How Simple Adaptations Can Make a Difference to Elderly Homeowners

Ask any elderly person and you’ll find that one of the most important things to them is being able to stay in their own home. Often it’s where we’ve grown up. We know the neighbours and are familiar to the community. We don’t’ want to move to somewhere strange where we don’t know anyone.

As we get older, however, we become a little less certain on our feet and making adjustments when it comes to reduced mobility is almost always necessary.

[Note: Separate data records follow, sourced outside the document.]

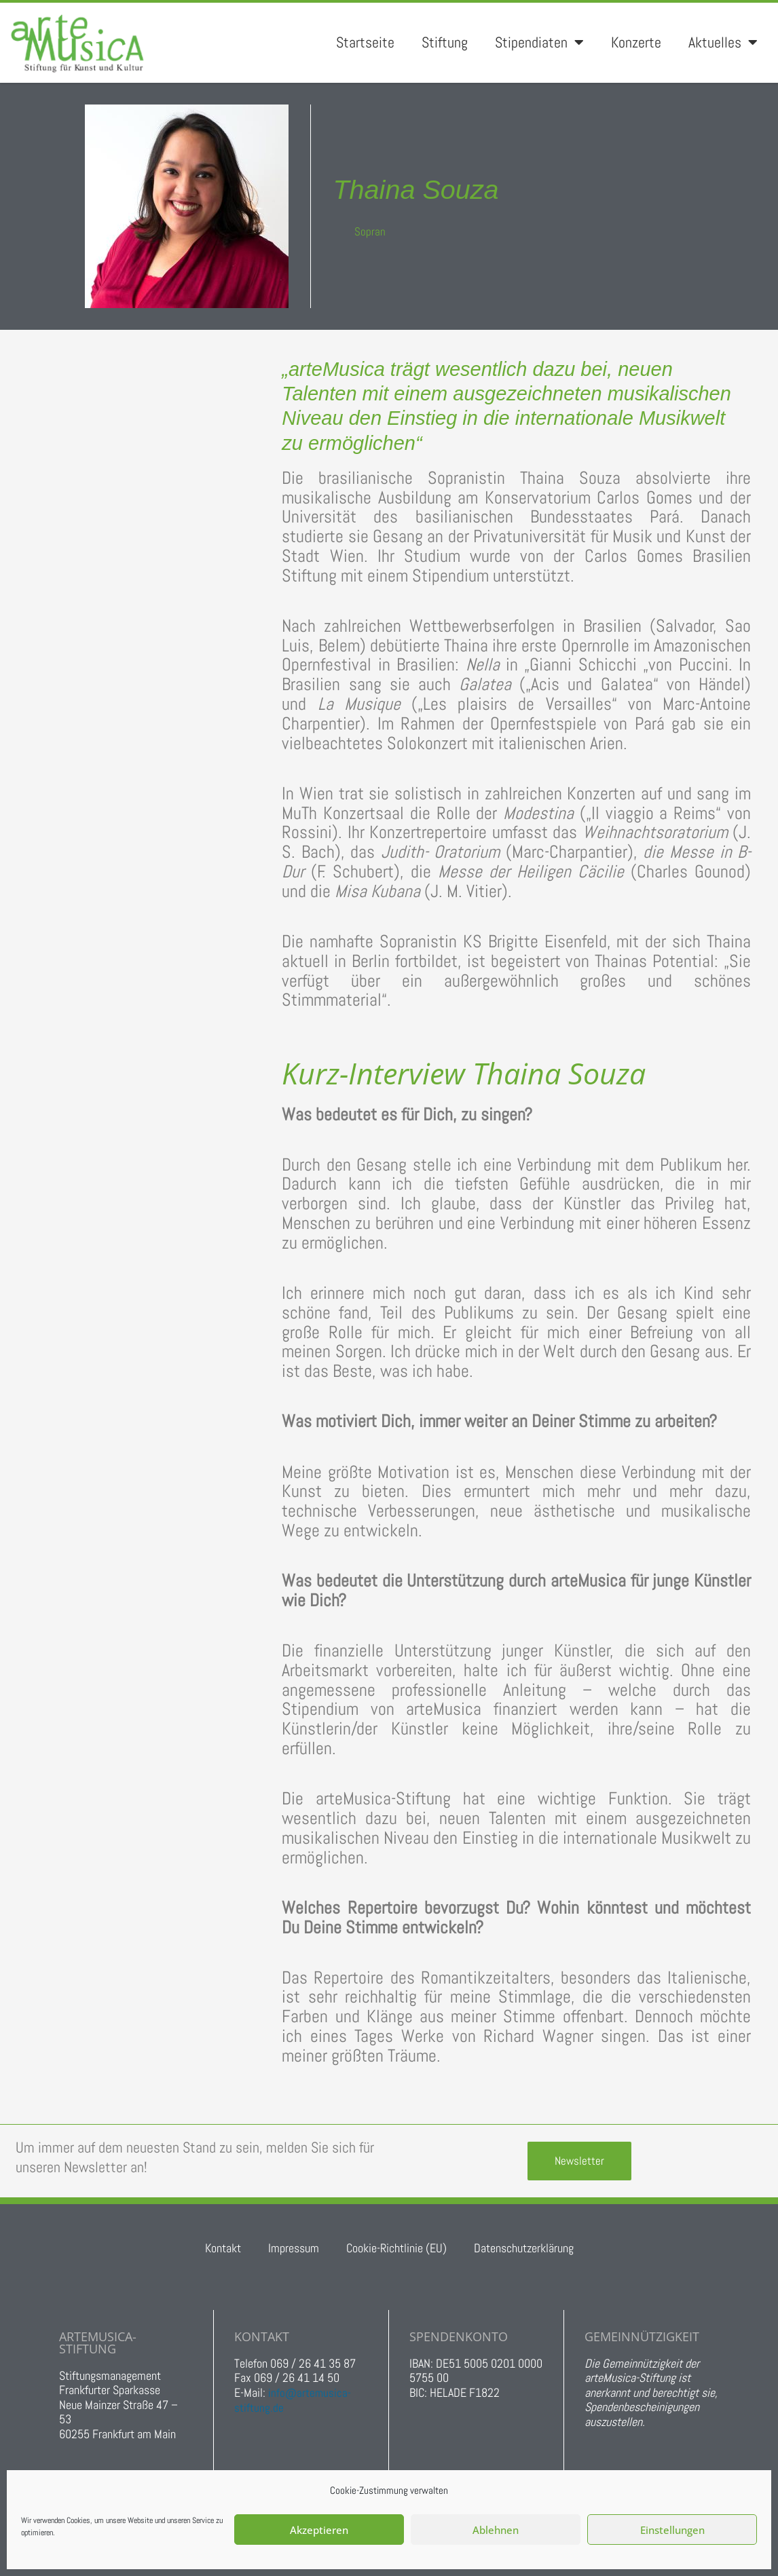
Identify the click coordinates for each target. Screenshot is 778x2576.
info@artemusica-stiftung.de (293, 2400)
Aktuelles (723, 43)
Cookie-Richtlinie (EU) (396, 2248)
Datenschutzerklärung (524, 2248)
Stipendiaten (539, 43)
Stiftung (445, 42)
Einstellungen (672, 2530)
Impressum (293, 2248)
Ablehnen (496, 2530)
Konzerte (636, 42)
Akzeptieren (319, 2530)
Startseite (365, 42)
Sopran (370, 231)
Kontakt (223, 2248)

The good news is that minor changes to the home, and even some more major alterations, can mean that elderly homeowners can continue to live independently. The evidence shows that staying in your home is important for not only physical but mental wellbeing.

Outside the Home

Mobility is less of an issue than it used to be because there are plenty of aids to help you out. There’s the opportunity to take advantage of technology like scooters which can get you out and about around your local community. One thing you might want to change in your home if you do use a scooter is making sure that the front and back of your home are more accessible. That could mean putting in a ramp or even a small chair lift. Another good idea is to install better lighting with motion sensitivity which brightens up your front door as you approach.

Mobility Indoors

There are plenty of ways to make sure that you remain independent in the home. If you are having trouble getting up the stairs, for instance, you can install a stairlift or even a more substantial conventional lift. If you are less mobile but still able to get up the stairs without a lift, installing hand rails up the wall can ensure that you have something to grab hold of.

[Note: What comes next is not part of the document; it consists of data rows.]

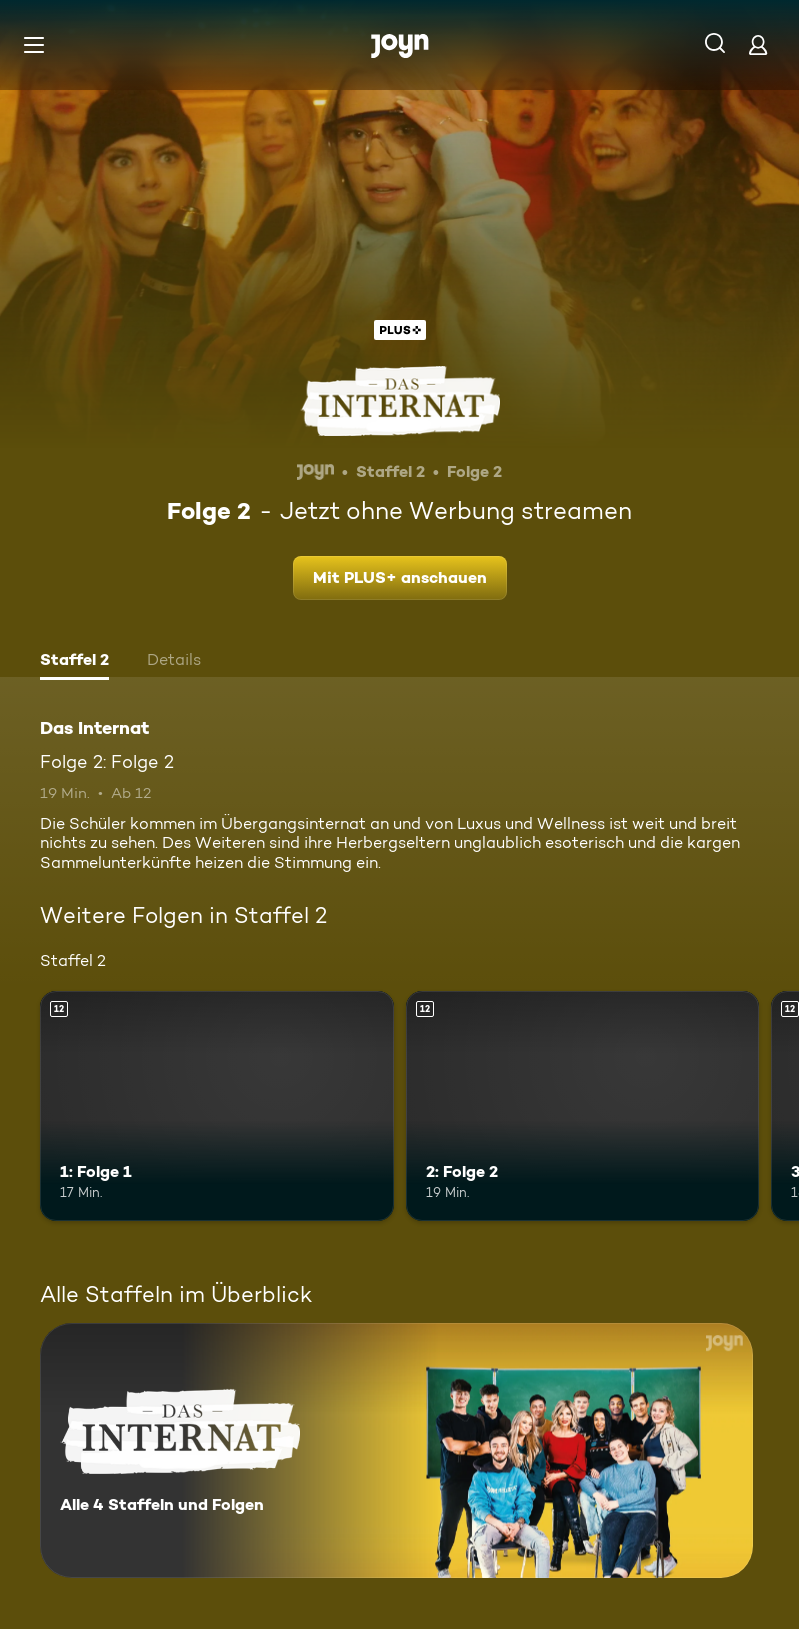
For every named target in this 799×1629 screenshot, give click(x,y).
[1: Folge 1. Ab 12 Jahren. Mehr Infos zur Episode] (217, 1106)
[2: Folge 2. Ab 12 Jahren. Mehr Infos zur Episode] (583, 1106)
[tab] (74, 662)
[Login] (758, 44)
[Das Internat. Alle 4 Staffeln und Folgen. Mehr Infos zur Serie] (396, 1450)
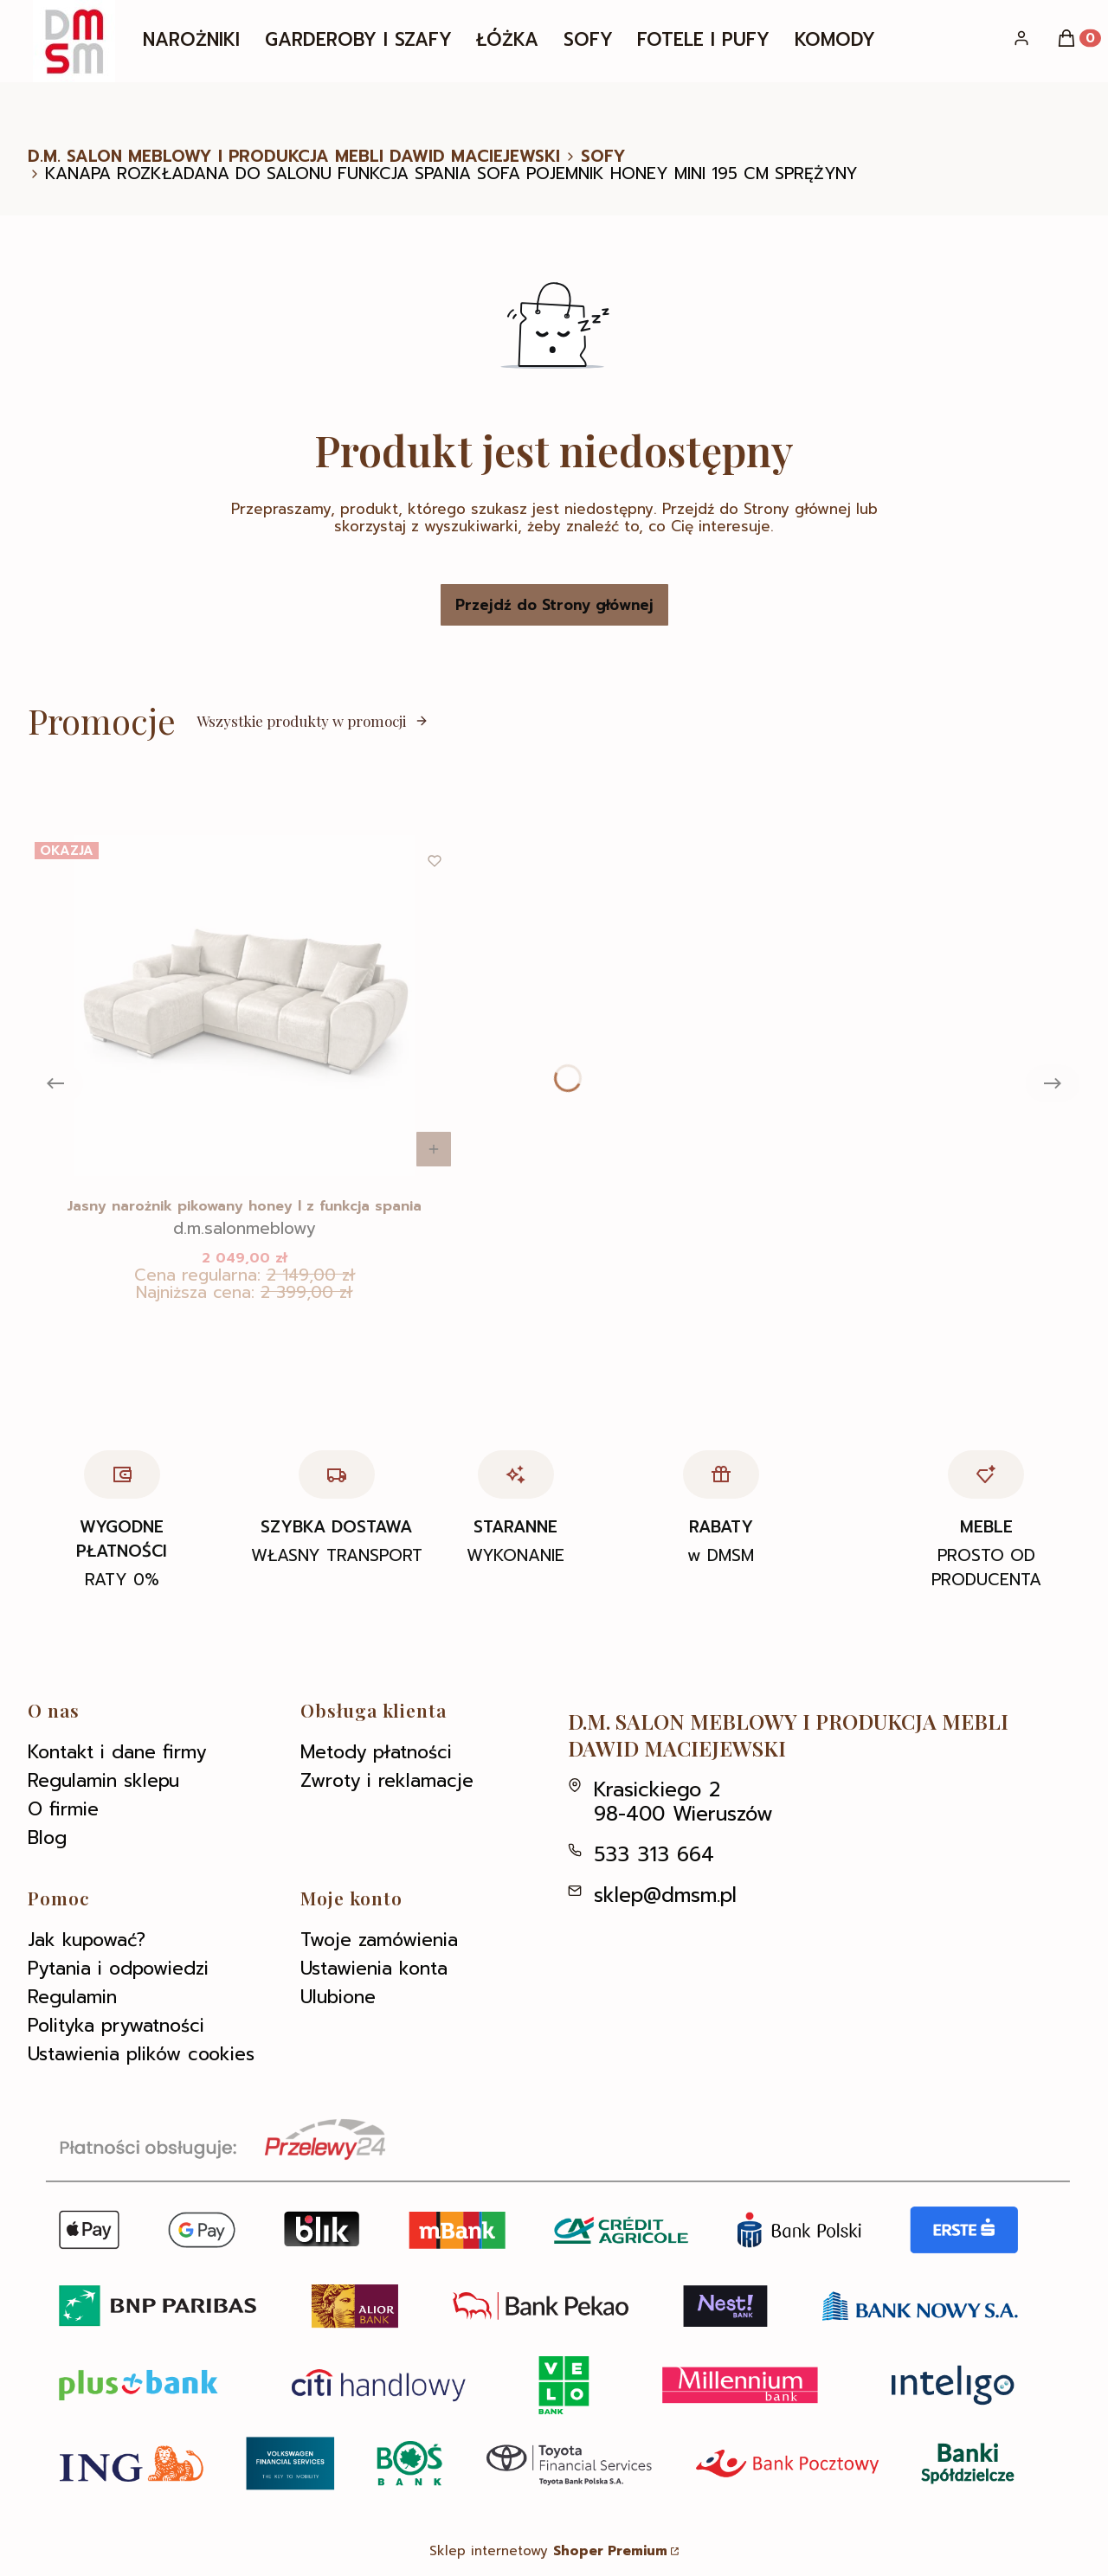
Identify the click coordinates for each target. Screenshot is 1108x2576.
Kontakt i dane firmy (117, 1752)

As we get older, getting in and out of the bath or shower can be more difficult. Fortunately, there are plenty of ways to overcome this. If you just want something to make your shower or bath area safer, you can again install rails in appropriate places to grab hold of. You can also opt for walk in baths or have a bath lift installed. Even more popular nowadays are shower rooms where you don’t have to worry about climbing in and out.

If you have joint problems and difficulty holding things, contacting an occupational health professional can help open up a whole range of gadgets for using in places like the kitchen. All these can make a big difference to how you live independently. If you have trouble getting in and out of a chair, for example, you can swap to a recliner that works electronically to lift you up gently into an upright position.

Of course, mobility isn’t the only thing that elderly homeowners sometimes worry about. If you have hearing problems you can now access subtitles for things like the TV and install flashing alarms that compliment traditional smoke and CO2 alarms.

There’s no reason that simple mobility or other health issues should prevent someone from living in their own home nowadays. From brilliant stairlifts to front door ramps and a wide range of assistive gadgets, you can continue to live independently and safely for some time to come.